Saturday, November 26, 2011

Now that I think about it, The Saturday Evening Post didn't seem to think racial diversity was that awesome

Tesoro and I built our house in this dreamy little mountain village a few years back.  It happened around the same time we were finding out that we wouldn't be able to conceive a child without tons of infertility treatment.  What we thought was an incredible opportunity -moving to a town we fell in love with when we first came out this direction- just sort of jumped into our laps.  Needless to say, it didn't take long until we decided to run with it.  I remember thinking how absolutely lucky we were- this was the place we wanted to raise our children.  This was the Norman Rockwell town I had dreamed about for forever and ever.  This was our little piece of Heaven.  This was going to help make everything okay.

Without going into every little detail of our circumstances, we chose to buy a wee little plot and got busy designing and building.  We both had jobs that were steady, that seemed promising, that we enjoyed.  We had signed up with an adoption agency and were spending spare moments putting together paper work and fingerprints and this and that in order to become parents.  We were tired and exhausted but damn, were we happy.  Things were just clicking along.  Dreams were coming true.

I'm not really sure how to transition here, but the thing is, I'm scared out of my mind that this little haven of ours could end up being just the opposite for our boy.  I look out all of our windows and see mountain tops, snow, trees.  If I were to open the front door I could hear the river from across the street.  Depending on the day and hour we might see a band of elk or mountain sheep, some deer, the local fox, or a bear walking down the Boulevard.  The horse-drawn sleigh will make a couple rounds each day carting around some tourists throughout the winter season and the smell of wood-burning stoves will permeate our nostrils for the next several months.  We can grab a quarter and make our way down to the General Store whenever Leone needs a peppermint stick, and if the timing is right we'll be able to listen to the church bells ringing to signify a new hour.  It's beautiful here.  Absolutely beautiful.

But.

But.

Dreams have changed.  What Tesoro and I want now has nothing to do with our wee little house.  I mean yeah, we still want this.  But what we want even more is for our son to grow up with compassion, kindness, awareness, smarts, and a healthy dose of confidence intermingled with humility.

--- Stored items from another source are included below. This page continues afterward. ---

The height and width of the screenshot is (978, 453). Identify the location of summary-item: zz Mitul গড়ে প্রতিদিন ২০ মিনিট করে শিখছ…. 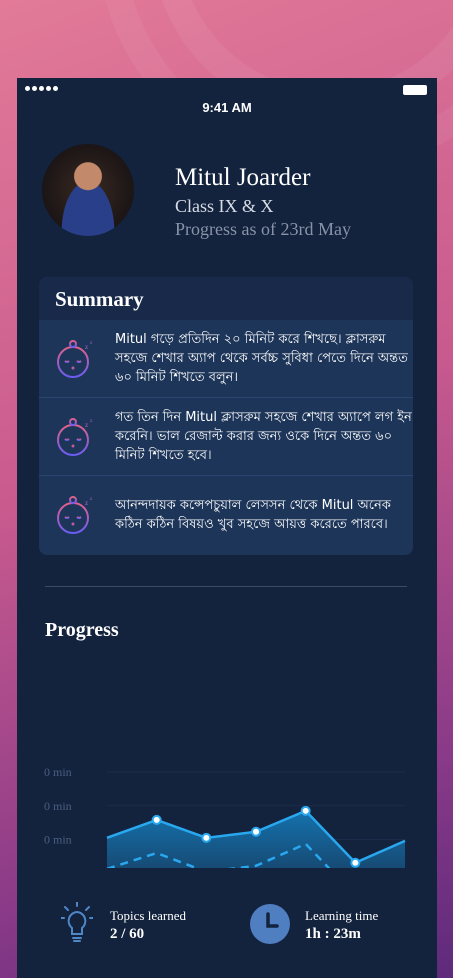
(226, 359).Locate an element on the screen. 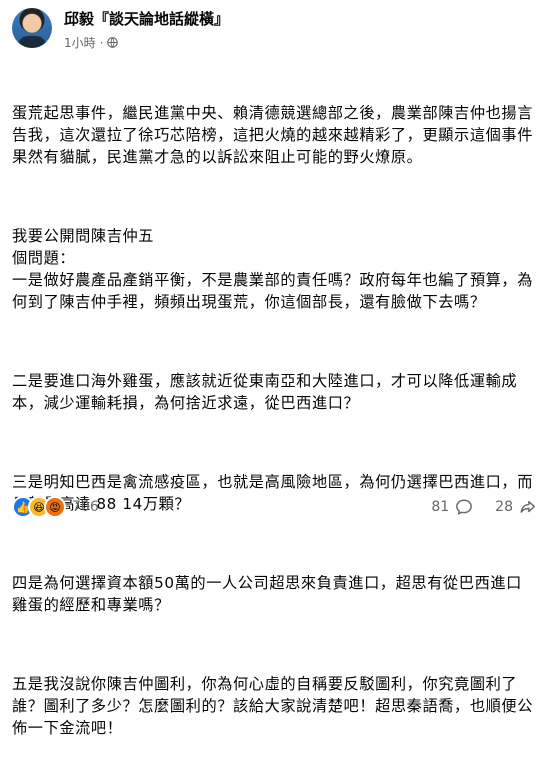  post-footer: 👍 😆 😡 706 81 28 is located at coordinates (274, 507).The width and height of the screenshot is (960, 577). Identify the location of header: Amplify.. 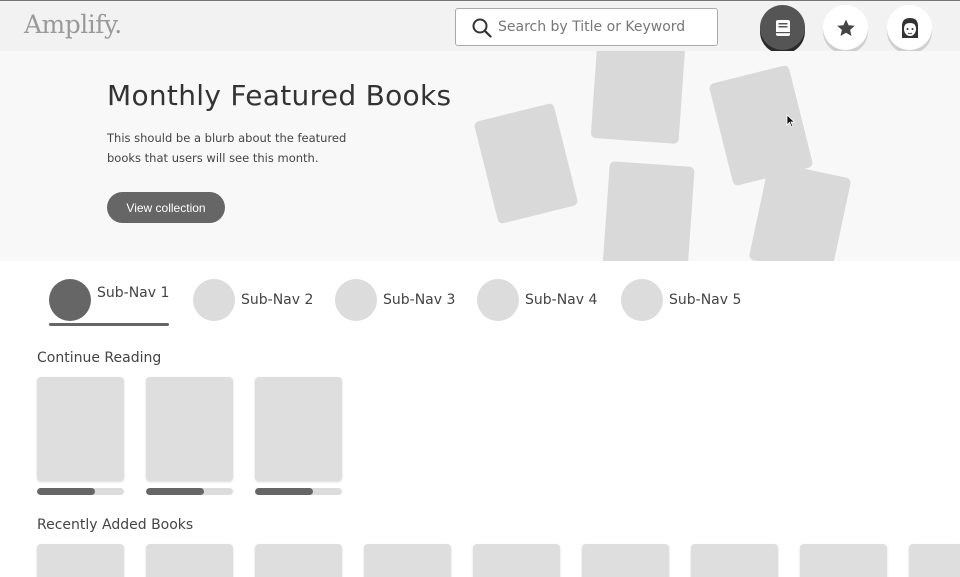
(480, 26).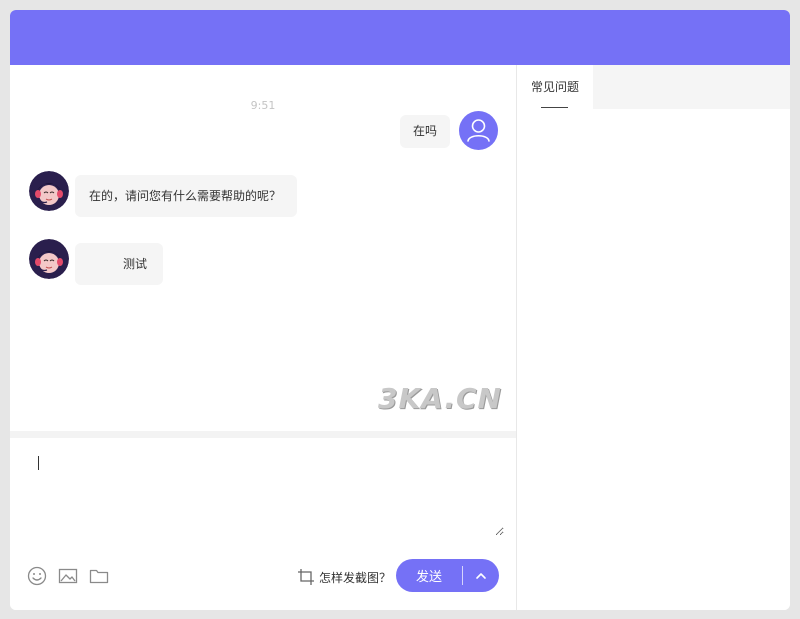 The height and width of the screenshot is (619, 800). What do you see at coordinates (400, 38) in the screenshot?
I see `title-bar` at bounding box center [400, 38].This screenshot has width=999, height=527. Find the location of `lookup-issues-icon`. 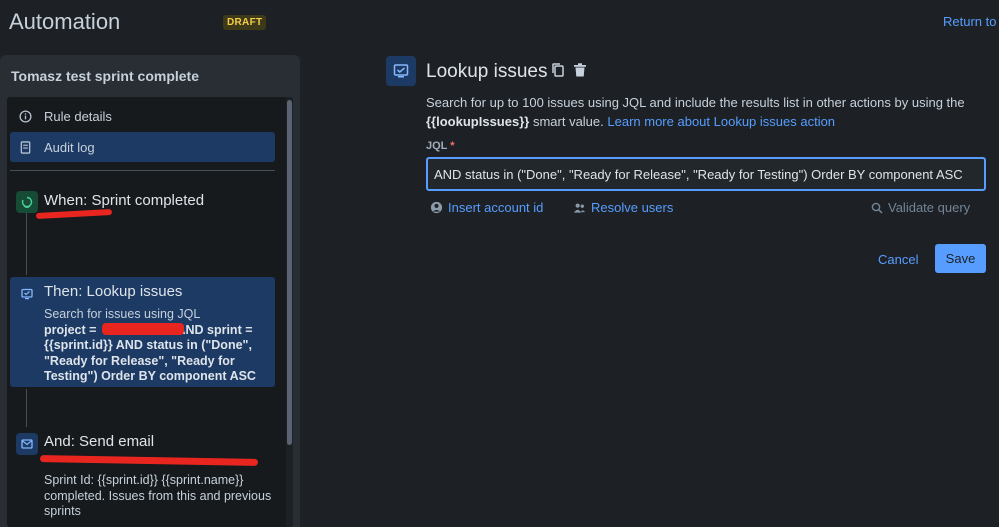

lookup-issues-icon is located at coordinates (401, 71).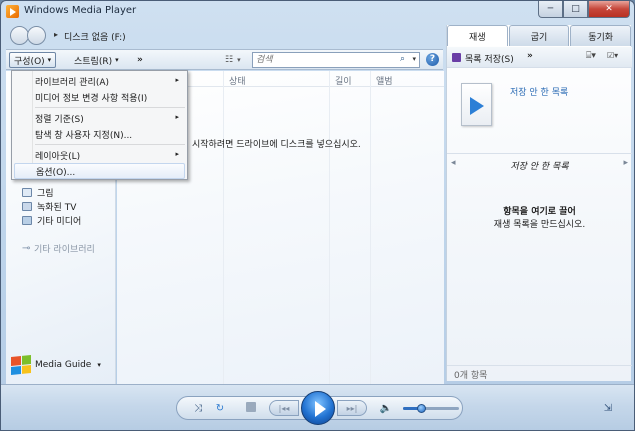  I want to click on nav-item-label: 녹화된 TV, so click(57, 208).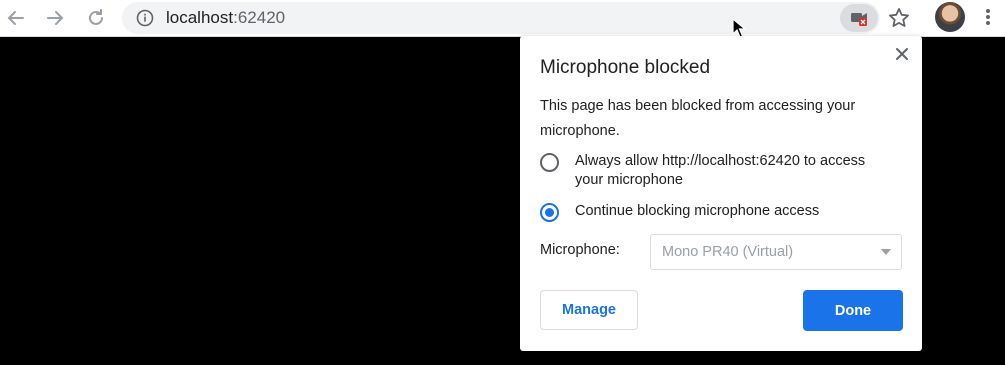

When we built here, when we carried one piece of siding from this place to the other place, we were sure we were doing the right thing.  We were sure that having two beautiful neighborhood children adopted from Cambodia would make this one-street town diverse enough.  And when we looked at the extremely high number of Latino children at the school where I worked, we were even more sure that our son would not feel alone with his skin color.  And when we searched within ourselves and thought about our ability to reflect and problem-solve and love, we were confident that everything, everything, would be okay.

I no longer feel that way.  And now that my son has begun to talk about his skin color versus the skin color of his padres, I feel even less confident.  And when he calls every brown-skinned child he sees in a book "Leone," I want to shrink into my shell.

I recently shared my concerns with an Ethiopian friend who lives upvalley.  She and her brother said we have nothing to worry about.  That all Leone needs is to know we love him and care about him and that everything, everything, will be okay.  As I pushed her a bit more, she acknowledged that while she might notice stares directed at her brother around town, she also thinks that this valley is one of the most easy-going places she has ever lived.  She tells me again, not to worry: "it's better for him to live here, around white people who aren't racist, than in the middle of some city where racism is a part of every day life."

The thing is, whether I agree with her or not, we can't just up and move to the middle of some city.  Real estate.  Jobs.  Finances.  Life.  Reality.

No magic wand for this one.  No easy answer.  No quick answer.  Just wishes that we would have had some foresight before settling down in the land of Rockwell.  Some understanding.  Someone to slap us around a bit and say, "look.  Look around you in a way that you have never looked before.  These glasses of yours?  They're focused through the lens of white privilege.  Things could get tricky so you damn well better reconsider before someone gets hurt."